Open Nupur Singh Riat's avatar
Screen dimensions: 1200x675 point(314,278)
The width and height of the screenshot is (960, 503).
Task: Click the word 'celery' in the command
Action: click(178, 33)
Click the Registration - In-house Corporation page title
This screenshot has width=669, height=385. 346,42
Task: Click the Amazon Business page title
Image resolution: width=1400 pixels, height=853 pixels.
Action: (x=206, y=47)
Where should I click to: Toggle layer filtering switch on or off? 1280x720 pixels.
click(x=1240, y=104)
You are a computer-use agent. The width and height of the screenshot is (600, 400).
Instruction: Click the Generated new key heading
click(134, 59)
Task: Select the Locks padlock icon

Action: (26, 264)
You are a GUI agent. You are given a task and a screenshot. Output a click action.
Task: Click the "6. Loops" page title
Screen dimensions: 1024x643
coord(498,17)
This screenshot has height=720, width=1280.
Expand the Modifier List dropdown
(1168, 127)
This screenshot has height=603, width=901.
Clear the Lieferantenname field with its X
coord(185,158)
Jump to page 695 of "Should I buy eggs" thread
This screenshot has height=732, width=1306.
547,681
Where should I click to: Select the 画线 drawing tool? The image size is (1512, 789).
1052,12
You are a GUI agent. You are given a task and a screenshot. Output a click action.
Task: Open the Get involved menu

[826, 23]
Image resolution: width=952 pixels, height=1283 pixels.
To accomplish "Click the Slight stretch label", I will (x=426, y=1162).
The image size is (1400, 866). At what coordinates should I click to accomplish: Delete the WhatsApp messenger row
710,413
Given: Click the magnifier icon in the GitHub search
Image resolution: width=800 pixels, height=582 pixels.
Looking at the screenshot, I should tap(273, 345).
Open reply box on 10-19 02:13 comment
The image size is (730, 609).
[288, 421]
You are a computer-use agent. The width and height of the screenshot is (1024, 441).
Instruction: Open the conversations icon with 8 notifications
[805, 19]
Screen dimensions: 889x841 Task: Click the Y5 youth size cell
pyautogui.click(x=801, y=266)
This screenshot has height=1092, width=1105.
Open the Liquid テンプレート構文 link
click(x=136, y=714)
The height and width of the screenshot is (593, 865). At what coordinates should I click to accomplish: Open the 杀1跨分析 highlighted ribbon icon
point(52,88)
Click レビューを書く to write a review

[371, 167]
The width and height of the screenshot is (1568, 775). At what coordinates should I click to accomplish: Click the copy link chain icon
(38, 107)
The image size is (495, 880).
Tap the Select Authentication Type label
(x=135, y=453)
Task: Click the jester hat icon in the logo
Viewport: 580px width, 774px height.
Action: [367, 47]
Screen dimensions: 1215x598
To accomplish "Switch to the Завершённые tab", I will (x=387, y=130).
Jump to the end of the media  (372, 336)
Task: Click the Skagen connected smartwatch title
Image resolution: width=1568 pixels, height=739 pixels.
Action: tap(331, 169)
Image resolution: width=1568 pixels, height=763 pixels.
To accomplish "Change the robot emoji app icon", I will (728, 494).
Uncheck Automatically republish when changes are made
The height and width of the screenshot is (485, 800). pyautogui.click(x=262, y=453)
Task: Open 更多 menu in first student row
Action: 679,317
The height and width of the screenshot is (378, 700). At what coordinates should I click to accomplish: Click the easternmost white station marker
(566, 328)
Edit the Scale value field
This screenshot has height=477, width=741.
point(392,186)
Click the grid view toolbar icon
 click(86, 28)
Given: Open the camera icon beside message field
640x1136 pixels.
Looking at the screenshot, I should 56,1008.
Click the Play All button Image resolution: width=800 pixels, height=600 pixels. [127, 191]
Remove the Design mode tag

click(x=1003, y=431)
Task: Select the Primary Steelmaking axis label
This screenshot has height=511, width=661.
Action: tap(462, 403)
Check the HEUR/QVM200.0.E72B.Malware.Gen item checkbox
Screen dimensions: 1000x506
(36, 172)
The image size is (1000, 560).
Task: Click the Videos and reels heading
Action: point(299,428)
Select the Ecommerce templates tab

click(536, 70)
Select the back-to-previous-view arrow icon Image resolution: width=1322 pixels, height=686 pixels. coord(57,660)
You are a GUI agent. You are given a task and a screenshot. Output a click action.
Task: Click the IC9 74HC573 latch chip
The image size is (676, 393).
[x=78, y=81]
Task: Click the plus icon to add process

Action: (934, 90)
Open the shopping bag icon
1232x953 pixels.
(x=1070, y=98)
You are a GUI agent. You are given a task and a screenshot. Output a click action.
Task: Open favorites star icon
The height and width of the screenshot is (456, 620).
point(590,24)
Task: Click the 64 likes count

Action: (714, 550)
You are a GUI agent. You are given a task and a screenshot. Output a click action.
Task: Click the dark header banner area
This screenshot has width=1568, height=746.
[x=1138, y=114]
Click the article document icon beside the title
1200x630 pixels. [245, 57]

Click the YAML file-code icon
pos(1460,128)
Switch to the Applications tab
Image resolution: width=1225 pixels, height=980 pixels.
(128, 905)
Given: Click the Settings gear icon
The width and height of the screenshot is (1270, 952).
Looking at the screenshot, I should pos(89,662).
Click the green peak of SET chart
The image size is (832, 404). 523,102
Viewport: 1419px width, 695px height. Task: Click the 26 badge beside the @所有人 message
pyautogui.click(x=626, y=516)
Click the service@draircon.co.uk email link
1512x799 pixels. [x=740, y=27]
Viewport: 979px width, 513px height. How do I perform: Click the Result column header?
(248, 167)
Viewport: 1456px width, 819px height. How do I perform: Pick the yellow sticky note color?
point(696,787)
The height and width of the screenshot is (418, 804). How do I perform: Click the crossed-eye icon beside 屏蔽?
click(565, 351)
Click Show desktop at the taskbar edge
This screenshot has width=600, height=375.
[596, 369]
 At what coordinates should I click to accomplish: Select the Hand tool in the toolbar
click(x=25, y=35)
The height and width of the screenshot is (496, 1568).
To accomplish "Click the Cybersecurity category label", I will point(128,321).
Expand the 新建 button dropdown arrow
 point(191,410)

..............................

- Exercise -
Repeat the listing above exactly, every line of it.

- Solution to this task -
Open Nupur Singh Riat's avatar
Screen dimensions: 1200x675 point(314,278)
The width and height of the screenshot is (960, 503).
Task: Click the word 'celery' in the command
Action: click(178, 33)
Click the Registration - In-house Corporation page title
This screenshot has width=669, height=385. 346,42
Task: Click the Amazon Business page title
Image resolution: width=1400 pixels, height=853 pixels.
Action: (x=206, y=47)
Where should I click to: Toggle layer filtering switch on or off? 1280x720 pixels.
click(x=1240, y=104)
You are a computer-use agent. The width and height of the screenshot is (600, 400).
Instruction: Click the Generated new key heading
click(134, 59)
Task: Select the Locks padlock icon

Action: (26, 264)
You are a GUI agent. You are given a task and a screenshot. Output a click action.
Task: Click the "6. Loops" page title
Screen dimensions: 1024x643
coord(498,17)
This screenshot has height=720, width=1280.
Expand the Modifier List dropdown
(1168, 127)
This screenshot has height=603, width=901.
Clear the Lieferantenname field with its X
coord(185,158)
Jump to page 695 of "Should I buy eggs" thread
This screenshot has height=732, width=1306.
547,681
Where should I click to: Select the 画线 drawing tool? The image size is (1512, 789).
1052,12
You are a GUI agent. You are given a task and a screenshot. Output a click action.
Task: Open the Get involved menu

[826, 23]
Image resolution: width=952 pixels, height=1283 pixels.
To accomplish "Click the Slight stretch label", I will (x=426, y=1162).
The image size is (1400, 866). At what coordinates should I click to accomplish: Delete the WhatsApp messenger row
710,413
Given: Click the magnifier icon in the GitHub search
Image resolution: width=800 pixels, height=582 pixels.
Looking at the screenshot, I should tap(273, 345).
Open reply box on 10-19 02:13 comment
The image size is (730, 609).
[288, 421]
You are a computer-use agent. The width and height of the screenshot is (1024, 441).
Instruction: Open the conversations icon with 8 notifications
[805, 19]
Screen dimensions: 889x841 Task: Click the Y5 youth size cell
pyautogui.click(x=801, y=266)
This screenshot has height=1092, width=1105.
Open the Liquid テンプレート構文 link
click(x=136, y=714)
The height and width of the screenshot is (593, 865). At what coordinates should I click to accomplish: Open the 杀1跨分析 highlighted ribbon icon
point(52,88)
Click レビューを書く to write a review

[371, 167]
The width and height of the screenshot is (1568, 775). At what coordinates should I click to accomplish: Click the copy link chain icon
(38, 107)
The image size is (495, 880).
Tap the Select Authentication Type label
(x=135, y=453)
Task: Click the jester hat icon in the logo
Viewport: 580px width, 774px height.
Action: [367, 47]
Screen dimensions: 1215x598
To accomplish "Switch to the Завершённые tab", I will (x=387, y=130).
Jump to the end of the media  (372, 336)
Task: Click the Skagen connected smartwatch title
Image resolution: width=1568 pixels, height=739 pixels.
Action: tap(331, 169)
Image resolution: width=1568 pixels, height=763 pixels.
To accomplish "Change the robot emoji app icon", I will (728, 494).
Uncheck Automatically republish when changes are made
The height and width of the screenshot is (485, 800). pyautogui.click(x=262, y=453)
Task: Open 更多 menu in first student row
Action: 679,317
The height and width of the screenshot is (378, 700). At what coordinates should I click to accomplish: Click the easternmost white station marker
(566, 328)
Edit the Scale value field
This screenshot has height=477, width=741.
point(392,186)
Click the grid view toolbar icon
 click(86, 28)
Given: Open the camera icon beside message field
640x1136 pixels.
Looking at the screenshot, I should 56,1008.
Click the Play All button Image resolution: width=800 pixels, height=600 pixels. [127, 191]
Remove the Design mode tag

click(x=1003, y=431)
Task: Select the Primary Steelmaking axis label
This screenshot has height=511, width=661.
Action: tap(462, 403)
Check the HEUR/QVM200.0.E72B.Malware.Gen item checkbox
Screen dimensions: 1000x506
(36, 172)
The image size is (1000, 560).
Task: Click the Videos and reels heading
Action: point(299,428)
Select the Ecommerce templates tab

click(536, 70)
Select the back-to-previous-view arrow icon Image resolution: width=1322 pixels, height=686 pixels. coord(57,660)
You are a GUI agent. You are given a task and a screenshot. Output a click action.
Task: Click the IC9 74HC573 latch chip
The image size is (676, 393).
[x=78, y=81]
Task: Click the plus icon to add process

Action: (934, 90)
Open the shopping bag icon
1232x953 pixels.
(x=1070, y=98)
You are a GUI agent. You are given a task and a screenshot. Output a click action.
Task: Open favorites star icon
The height and width of the screenshot is (456, 620).
point(590,24)
Task: Click the 64 likes count

Action: (714, 550)
You are a GUI agent. You are given a task and a screenshot. Output a click action.
Task: Click the dark header banner area
This screenshot has width=1568, height=746.
[x=1138, y=114]
Click the article document icon beside the title
1200x630 pixels. [245, 57]

Click the YAML file-code icon
pos(1460,128)
Switch to the Applications tab
Image resolution: width=1225 pixels, height=980 pixels.
(128, 905)
Given: Click the Settings gear icon
The width and height of the screenshot is (1270, 952).
Looking at the screenshot, I should pos(89,662).
Click the green peak of SET chart
The image size is (832, 404). 523,102
Viewport: 1419px width, 695px height. Task: Click the 26 badge beside the @所有人 message
pyautogui.click(x=626, y=516)
Click the service@draircon.co.uk email link
1512x799 pixels. [x=740, y=27]
Viewport: 979px width, 513px height. How do I perform: Click the Result column header?
(248, 167)
Viewport: 1456px width, 819px height. How do I perform: Pick the yellow sticky note color?
point(696,787)
The height and width of the screenshot is (418, 804). How do I perform: Click the crossed-eye icon beside 屏蔽?
click(565, 351)
Click Show desktop at the taskbar edge
This screenshot has width=600, height=375.
[596, 369]
 At what coordinates should I click to accomplish: Select the Hand tool in the toolbar
click(x=25, y=35)
The height and width of the screenshot is (496, 1568).
To accomplish "Click the Cybersecurity category label", I will point(128,321).
Expand the 新建 button dropdown arrow
 point(191,410)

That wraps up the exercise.